→ **WHAT THE EXERCISE ASKS**
In the text below on COVID-19 money mule fraud, reproduce word for word the passage starting at "Given the variety" and ending after "and Prevention (CDC)".

··· TEXT FOR ANALYSIS ···

- Legit COVID-19 relief creates confusion that fraudsters can use
- "Money mule" schemes are on the uptick
- The US Treasury offers info and resources to help combat these fraudsters
Among the myriad fraud schemes emerging during the COVID-19 crisis are "money mule schemes." A money mule is “a person who transfers illegally acquired money on behalf of or at the direction of another.”
These are scams that, frankly, take advantage of the desperation some persons and businesses feel due to to COVID-19 economic impacts. In this climate, actors are able to fairly easily deceive otherwise savvy victims by impersonating federal government agencies, international organizations, or charities.
As reported in the US Treasury's FinCen Advisory (downloadable here):
As no single financial red flag indicator is necessarily indicative of illicit or suspicious activity, financial institutions should consider additional contextual information and the surrounding facts and circumstances, such as a customer’s historical financial activity, whether the transactions are in line with prevailing business practices, and whether the customer exhibits multiple indicators, before determining if a transaction is suspicious or otherwise indicative of potentially fraudulent COVID-19-related activities. In line with their risk-based approach to compliance with the BSA, financial institutions are also encouraged to perform additional inquiries and investigations where appropriate.
Given the variety of resources becoming available daily for loans, grants, and other crucial aid, it is easy for fraudsters to assume the amenity of entitles such as:
- Internal Revenue Service (IRS)
- The Centers for Disease Control and Prevention (CDC)
- The World Health Organization (WHO)

··· DATASET EXTRACT ···

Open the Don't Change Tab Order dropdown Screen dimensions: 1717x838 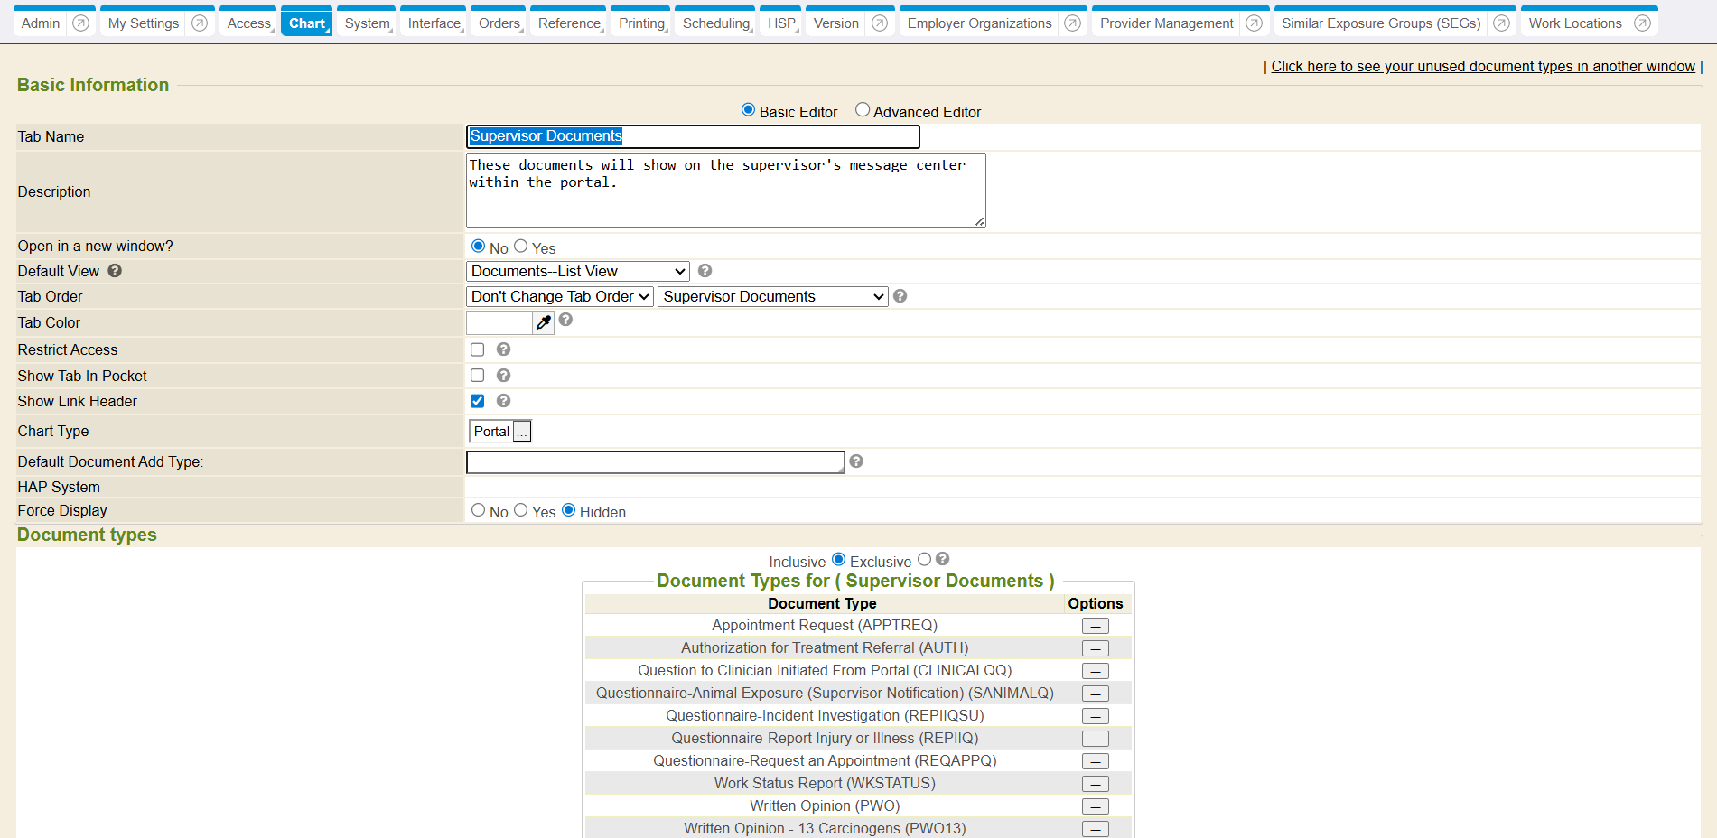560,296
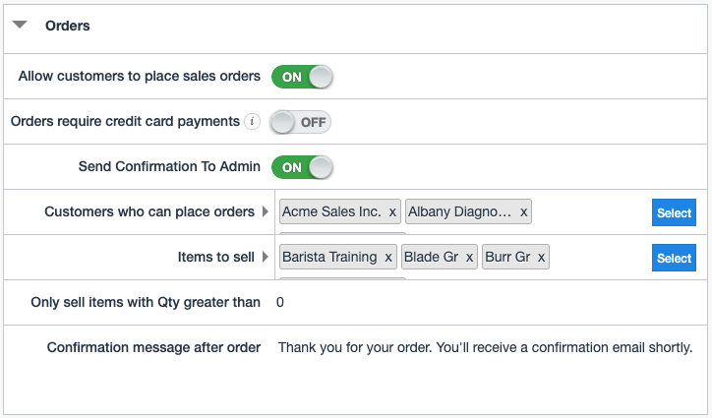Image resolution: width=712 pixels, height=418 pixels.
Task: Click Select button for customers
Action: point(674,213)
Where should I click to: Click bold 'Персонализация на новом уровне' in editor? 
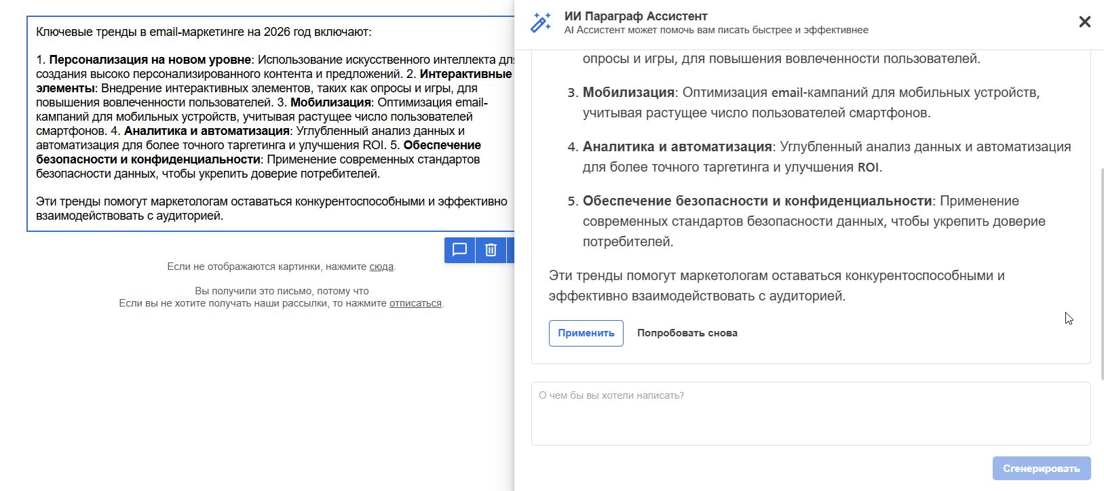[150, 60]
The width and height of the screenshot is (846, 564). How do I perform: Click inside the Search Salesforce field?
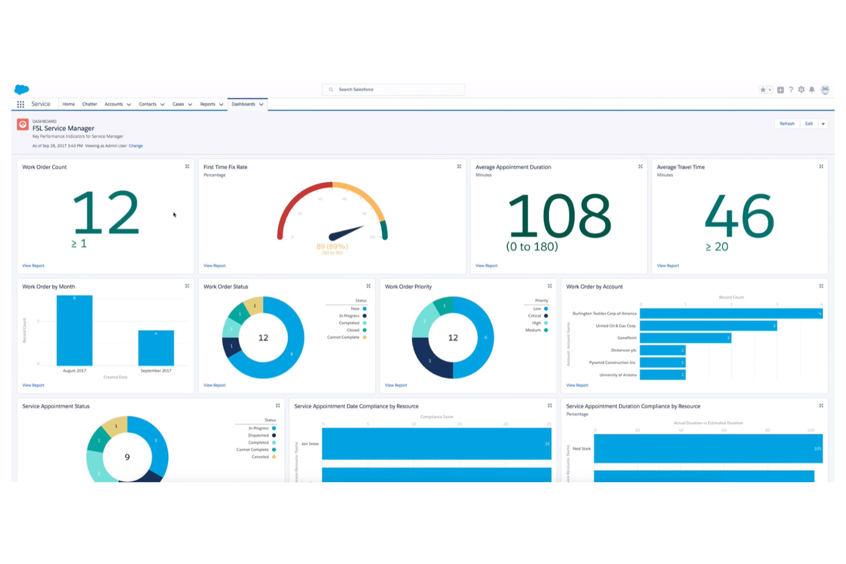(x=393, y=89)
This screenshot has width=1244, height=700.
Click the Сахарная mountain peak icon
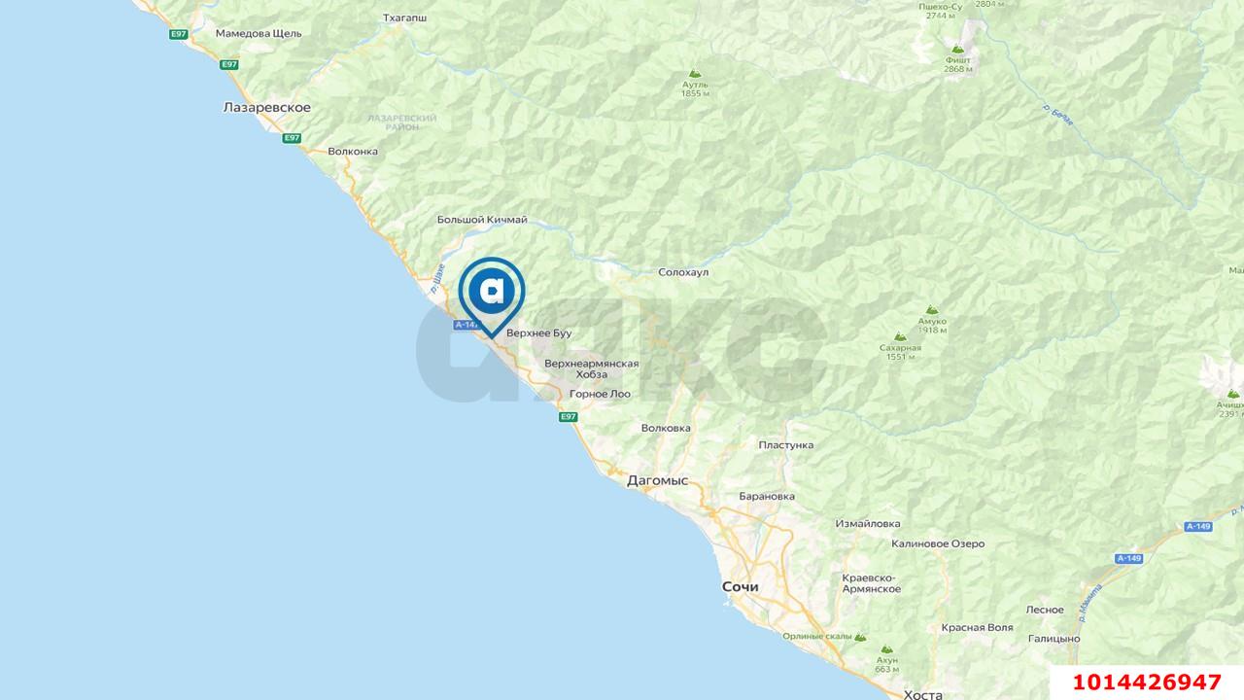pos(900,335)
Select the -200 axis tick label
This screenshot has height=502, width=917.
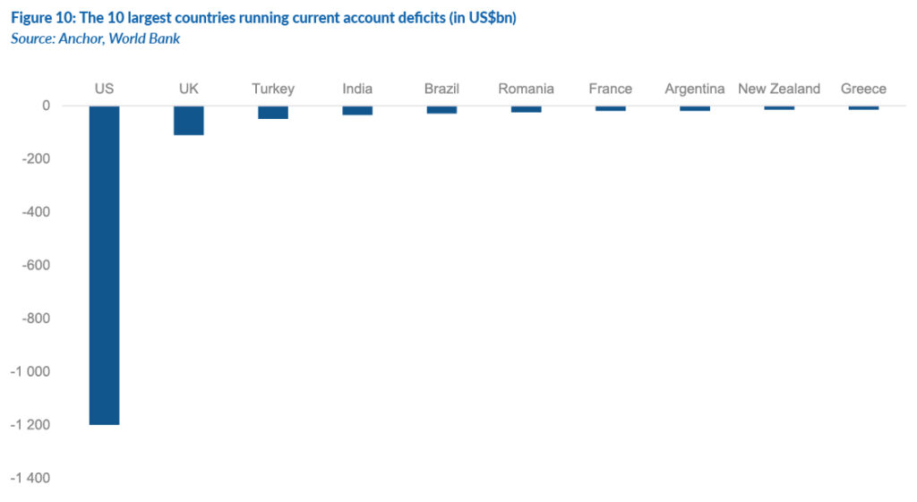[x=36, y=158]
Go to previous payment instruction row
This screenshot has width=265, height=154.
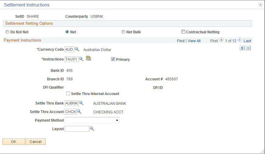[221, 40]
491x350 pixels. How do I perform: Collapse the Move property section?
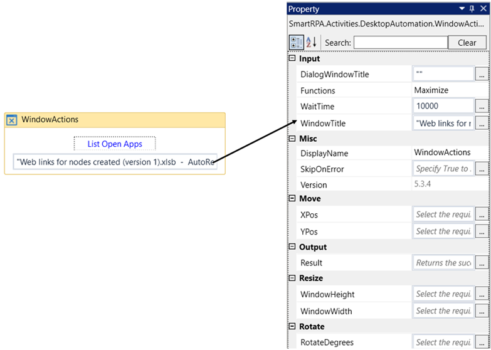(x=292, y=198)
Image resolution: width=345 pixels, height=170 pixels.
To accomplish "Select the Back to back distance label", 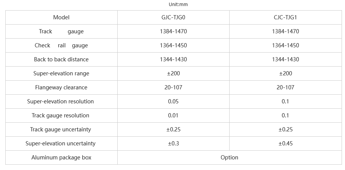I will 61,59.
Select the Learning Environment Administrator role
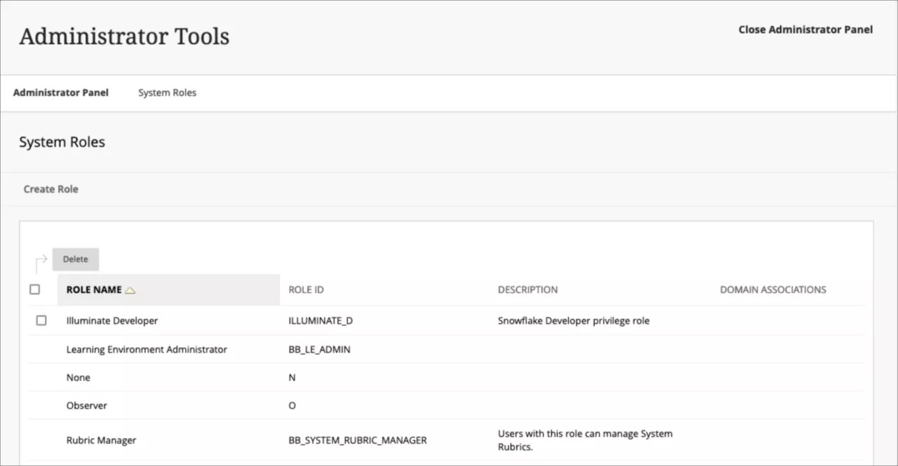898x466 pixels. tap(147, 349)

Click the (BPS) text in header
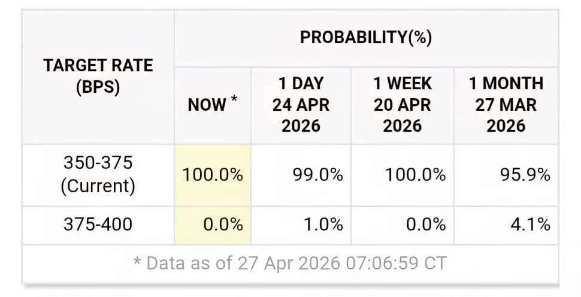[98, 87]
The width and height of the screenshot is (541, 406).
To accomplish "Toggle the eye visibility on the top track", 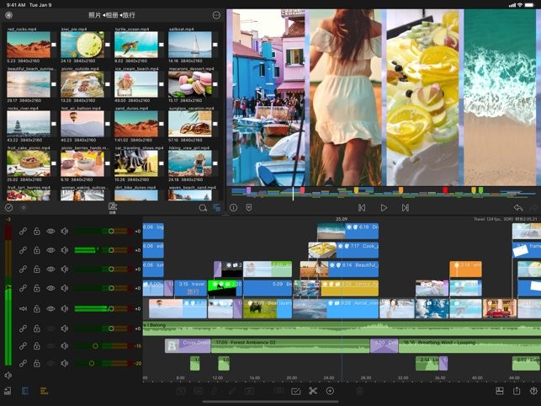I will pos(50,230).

···

→ **RESULT FOR THIS EXERCISE**
Given the variety of resources becoming available daily for loans, grants, and other crucial aid, it is easy for fraudsters to assume the amenity of entitles such as:
- Internal Revenue Service (IRS)
- The Centers for Disease Control and Prevention (CDC)